Edgar Rice Burroughs, however, would have spelled it the old-fashioned way, with four actual letters taken from the alphabet. Replace two of those letters with numbers, and you no longer have a word. Instead, you have produced an awkward hybrid.

Some hybrids, most notably the mule, are useful creatures with a well-earned and respected place in history. Others, such as the lion-tiger combination called a “liger,” seem to be mere curiosities, produced to prove that it can be done.

“W00t” belongs in the latter category. We can only hope, that, like most hybrids, it proves to be sterile.

Categories: Just For Fun | Leave a comment

One Small Christmas Word

It’s time for my annual rant about the increasingly outrageous expansion of what used to be “Christmas” into a two-month extravaganza of over-eating, over-scheduling, and over-spending called “the holiday season.” Let’s focus for just a moment on holiday stress.

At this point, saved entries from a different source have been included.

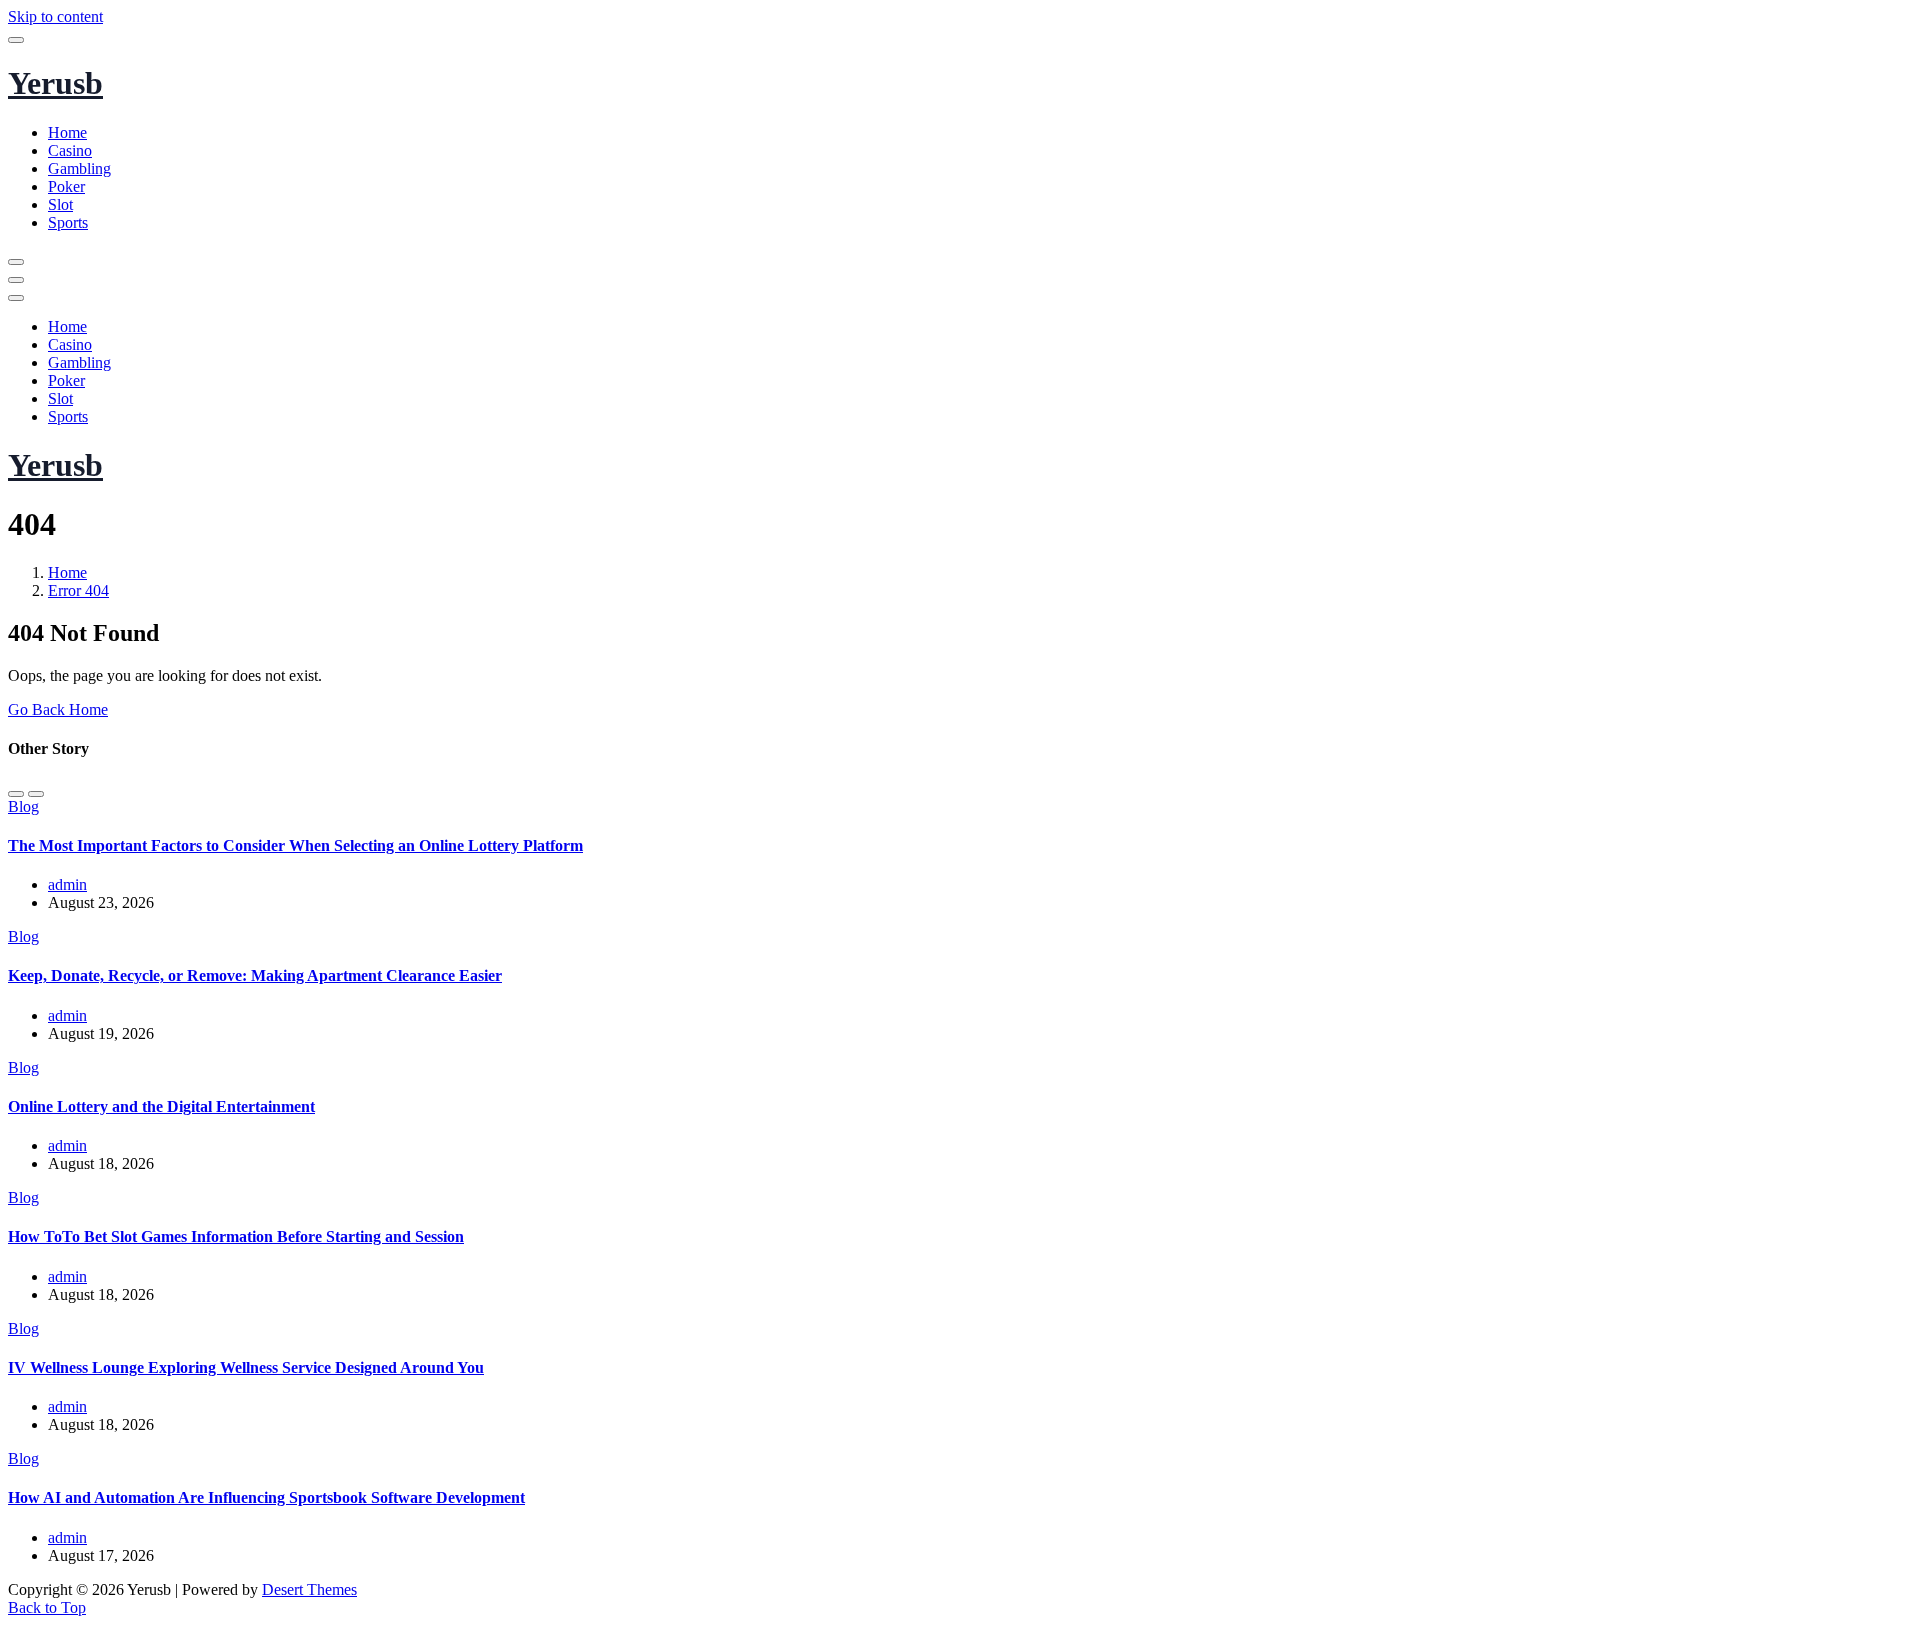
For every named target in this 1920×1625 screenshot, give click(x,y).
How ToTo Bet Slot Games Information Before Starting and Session (236, 1236)
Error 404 (78, 590)
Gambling (79, 168)
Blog (23, 806)
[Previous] (16, 794)
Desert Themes (309, 1589)
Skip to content (55, 16)
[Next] (36, 794)
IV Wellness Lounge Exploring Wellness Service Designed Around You (246, 1367)
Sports (68, 222)
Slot (60, 204)
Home (67, 132)
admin (67, 884)
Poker (66, 186)
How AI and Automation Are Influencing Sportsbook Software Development (266, 1497)
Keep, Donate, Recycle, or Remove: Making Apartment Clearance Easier (255, 975)
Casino (70, 150)
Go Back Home (58, 709)
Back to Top (47, 1607)
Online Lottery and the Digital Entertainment (161, 1106)
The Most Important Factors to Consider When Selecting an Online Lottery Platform (295, 845)
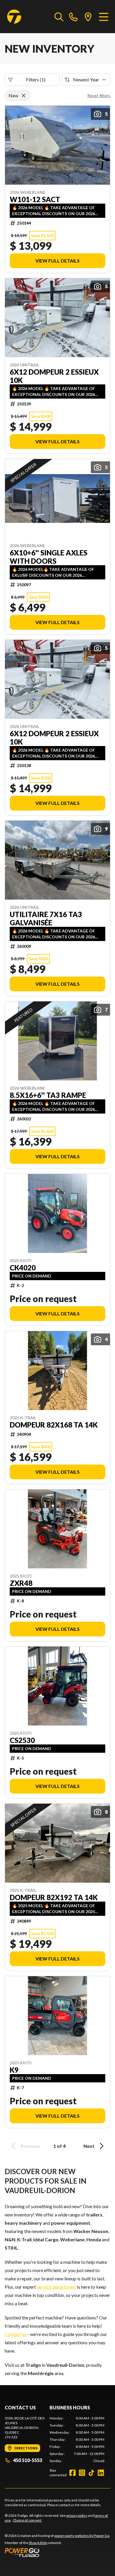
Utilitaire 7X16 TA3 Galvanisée (46, 918)
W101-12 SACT (35, 199)
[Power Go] (57, 2552)
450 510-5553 (27, 2460)
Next (88, 2146)
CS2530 (22, 1740)
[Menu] (103, 16)
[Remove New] (24, 95)
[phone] (73, 16)
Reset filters (98, 95)
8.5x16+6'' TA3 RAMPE (48, 1095)
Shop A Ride (38, 2542)
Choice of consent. (27, 2520)
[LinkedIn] (100, 2472)
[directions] (88, 16)
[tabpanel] (77, 2439)
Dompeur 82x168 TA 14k (54, 1425)
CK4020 (23, 1268)
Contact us (16, 2334)
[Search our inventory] (59, 16)
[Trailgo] (14, 16)
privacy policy (76, 2515)
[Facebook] (72, 2472)
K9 (14, 2070)
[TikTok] (91, 2472)
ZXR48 (21, 1583)
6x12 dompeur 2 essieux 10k (54, 376)
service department (56, 2287)
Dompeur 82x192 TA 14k (54, 1897)
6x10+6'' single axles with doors (48, 557)
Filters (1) (35, 79)
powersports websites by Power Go (81, 2535)
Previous (30, 2146)
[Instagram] (82, 2472)
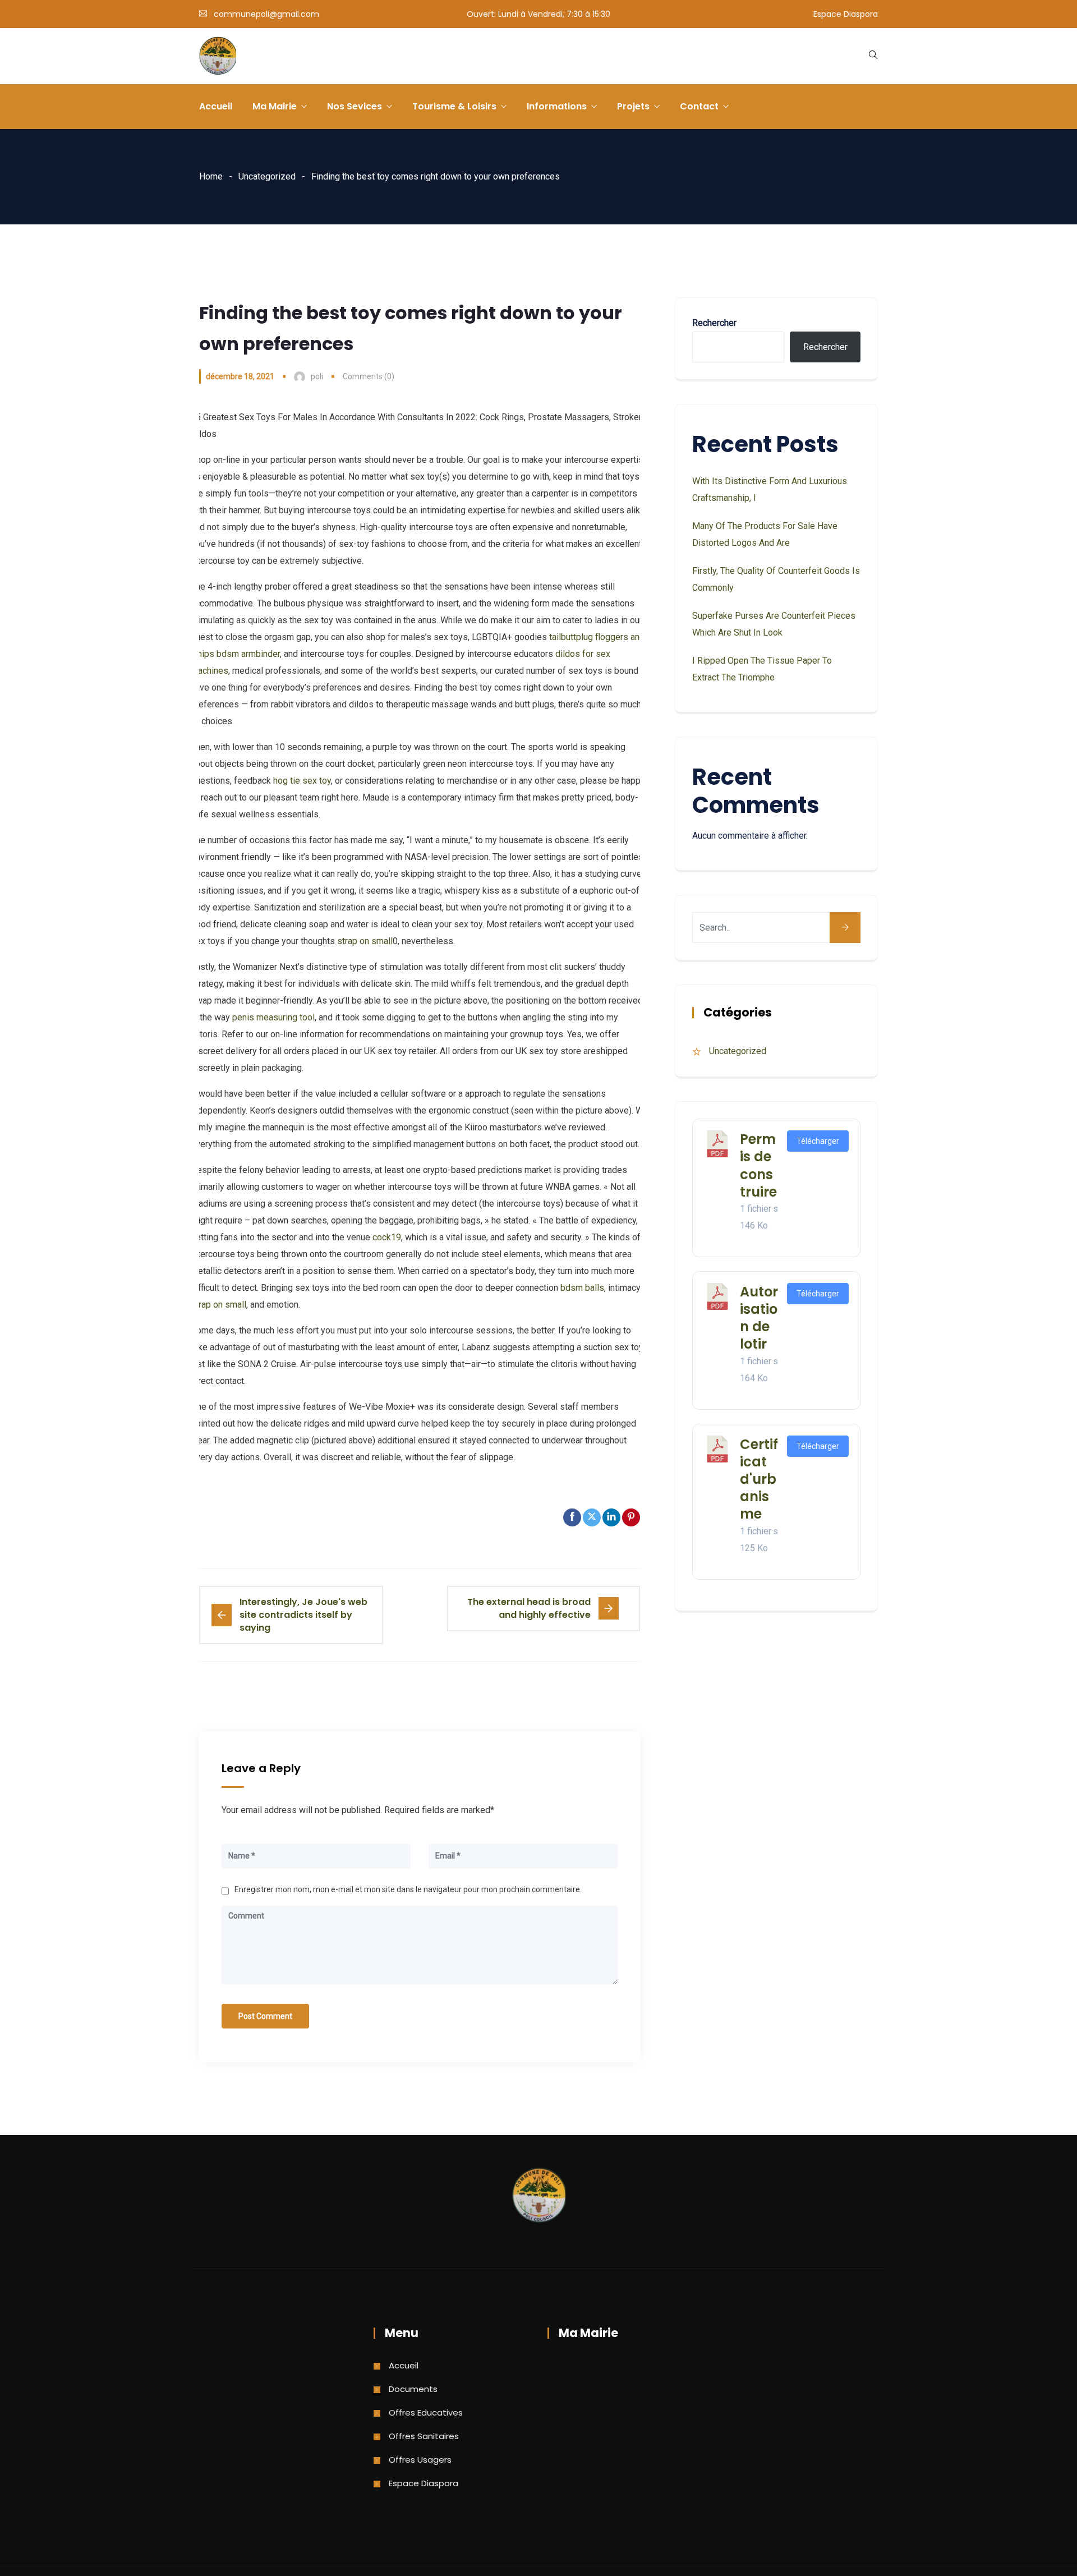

If I see one more article about coping with the stress of the holidays, I just may scream. Not, you understand, that I am stressed or anything. I will admit to being profoundly irritated, though. It just doesn’t seem reasonable to complain about holiday stress when so much of it is self-inflicted.

My own suggestion to reduce stress is to employ, early and often, one short word. No, not that word. Admittedly, it may have its place—such as when it’s 11:47 p.m. on Christmas Eve and you are attempting to put together something that the directions blithely assure you can be assembled “in 15 minutes with a few simple tools,” and you’ve been working on it for three hours and you have several small parts left over. In such a situation, feel free to use whatever words come to mind, as often and as emphatically as seems appropriate.

And no, although it certainly can be useful, “no” isn’t the word I’m suggesting, either. The word I recommend using lavishly at this time of year is “why.”

“I have to bake six dozen cookies for the cookie exchange at work.” Why?

“It’s the weekend after Thanksgiving; we have to put up the outside Christmas lights.” Why?

“The Christmas letter has to go out by December 15.” Why?

“I have to get gifts for all 47 people in the extended family.” Why?

“I don’t care what the in-laws want; we have to get together with the whole family on Christmas morning.” Why?

I’m certainly not suggesting you should turn into a Grinch and skip Christmas altogether. It can be a wonderful time of sharing traditions with the people you care about most. Just stop and think about why you do the things you do this time of year. Consider whether the activities are enjoyable, whether they are important to someone in your family, or whether they matter enough to you to be worth doing at all.

If writing a Christmas letter or sending out cards to a long list of relatives and friends is fun and helps you keep in touch with people, then fine. If it’s a hassle and you hate it, why not skip it? You can keep in touch just as well with a spring letter or a summer one—or better yet, emails and notes throughout the year.

If you truly love baking Christmas cookies and want to have dozens of them, that’s great. But if you make them because you assume you should, or you know you’re going to eat too many of them and hate yourself for it, or you end up throwing half of them away because they get stale—then in the name of Saint Nicholas, Rudolph, and all the elves, why do them at all?

By all means, participate in the events and traditions you enjoy this time of year. But before you commit yourself unthinkingly to a list of seasonal shoulds, stop and ask one small question. “Why do this?”

If the answer is, “Because I want to,” then go for it. Have a wonderful time—and a Merry Christmas.